▶ Stored data
.....

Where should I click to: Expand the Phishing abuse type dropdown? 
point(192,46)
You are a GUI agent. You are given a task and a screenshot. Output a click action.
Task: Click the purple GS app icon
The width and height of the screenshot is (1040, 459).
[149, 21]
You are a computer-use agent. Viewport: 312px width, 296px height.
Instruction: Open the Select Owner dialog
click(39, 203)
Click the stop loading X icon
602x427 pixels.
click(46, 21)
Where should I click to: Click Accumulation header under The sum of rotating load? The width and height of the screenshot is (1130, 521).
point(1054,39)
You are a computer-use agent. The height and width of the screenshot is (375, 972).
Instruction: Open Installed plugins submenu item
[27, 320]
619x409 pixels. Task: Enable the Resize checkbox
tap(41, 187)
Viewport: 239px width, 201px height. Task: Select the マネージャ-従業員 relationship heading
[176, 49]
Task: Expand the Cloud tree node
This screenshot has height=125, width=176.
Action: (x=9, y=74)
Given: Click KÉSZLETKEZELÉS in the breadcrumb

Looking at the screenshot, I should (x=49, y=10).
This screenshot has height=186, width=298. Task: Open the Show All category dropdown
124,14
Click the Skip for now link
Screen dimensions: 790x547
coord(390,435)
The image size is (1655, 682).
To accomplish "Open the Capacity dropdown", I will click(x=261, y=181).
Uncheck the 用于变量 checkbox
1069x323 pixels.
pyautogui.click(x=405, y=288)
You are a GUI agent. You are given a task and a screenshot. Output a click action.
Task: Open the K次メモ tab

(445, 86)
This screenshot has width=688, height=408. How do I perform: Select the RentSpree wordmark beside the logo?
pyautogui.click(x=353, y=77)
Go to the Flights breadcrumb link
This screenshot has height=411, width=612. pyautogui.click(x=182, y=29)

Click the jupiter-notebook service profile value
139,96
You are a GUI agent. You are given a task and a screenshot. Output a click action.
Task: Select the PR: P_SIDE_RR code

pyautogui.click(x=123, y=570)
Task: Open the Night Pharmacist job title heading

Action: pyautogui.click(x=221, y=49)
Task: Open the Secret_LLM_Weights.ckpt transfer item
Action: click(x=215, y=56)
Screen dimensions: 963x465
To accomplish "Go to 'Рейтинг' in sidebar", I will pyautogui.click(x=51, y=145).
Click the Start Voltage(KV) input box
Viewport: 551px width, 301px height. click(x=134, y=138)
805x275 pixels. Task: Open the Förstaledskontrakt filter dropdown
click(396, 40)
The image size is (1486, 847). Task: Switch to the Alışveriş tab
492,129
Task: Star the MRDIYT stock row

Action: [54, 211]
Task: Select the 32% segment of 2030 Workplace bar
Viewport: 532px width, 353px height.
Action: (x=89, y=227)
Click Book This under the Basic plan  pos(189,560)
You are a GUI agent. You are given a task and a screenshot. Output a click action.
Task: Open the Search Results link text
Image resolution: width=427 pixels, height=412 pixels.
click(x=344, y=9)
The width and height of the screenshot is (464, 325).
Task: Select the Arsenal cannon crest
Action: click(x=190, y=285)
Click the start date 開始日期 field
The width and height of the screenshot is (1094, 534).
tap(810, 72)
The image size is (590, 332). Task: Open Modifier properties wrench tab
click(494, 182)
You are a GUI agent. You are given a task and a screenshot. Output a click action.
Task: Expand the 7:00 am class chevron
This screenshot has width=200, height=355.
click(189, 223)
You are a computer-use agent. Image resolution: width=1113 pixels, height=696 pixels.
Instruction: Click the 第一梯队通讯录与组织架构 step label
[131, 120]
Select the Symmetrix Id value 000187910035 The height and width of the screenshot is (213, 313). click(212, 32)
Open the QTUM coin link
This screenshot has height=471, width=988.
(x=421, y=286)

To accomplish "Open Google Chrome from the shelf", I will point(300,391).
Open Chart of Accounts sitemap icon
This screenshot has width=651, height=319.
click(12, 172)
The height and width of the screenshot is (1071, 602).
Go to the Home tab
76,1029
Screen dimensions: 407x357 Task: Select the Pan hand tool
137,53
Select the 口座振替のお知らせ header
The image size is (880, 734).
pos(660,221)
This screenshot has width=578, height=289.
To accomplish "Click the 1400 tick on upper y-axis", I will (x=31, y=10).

.....

▶ What is needed
Among the entries above, how many lines have the string "will" in them? Only the number should be given.

▶ Result for this exercise
4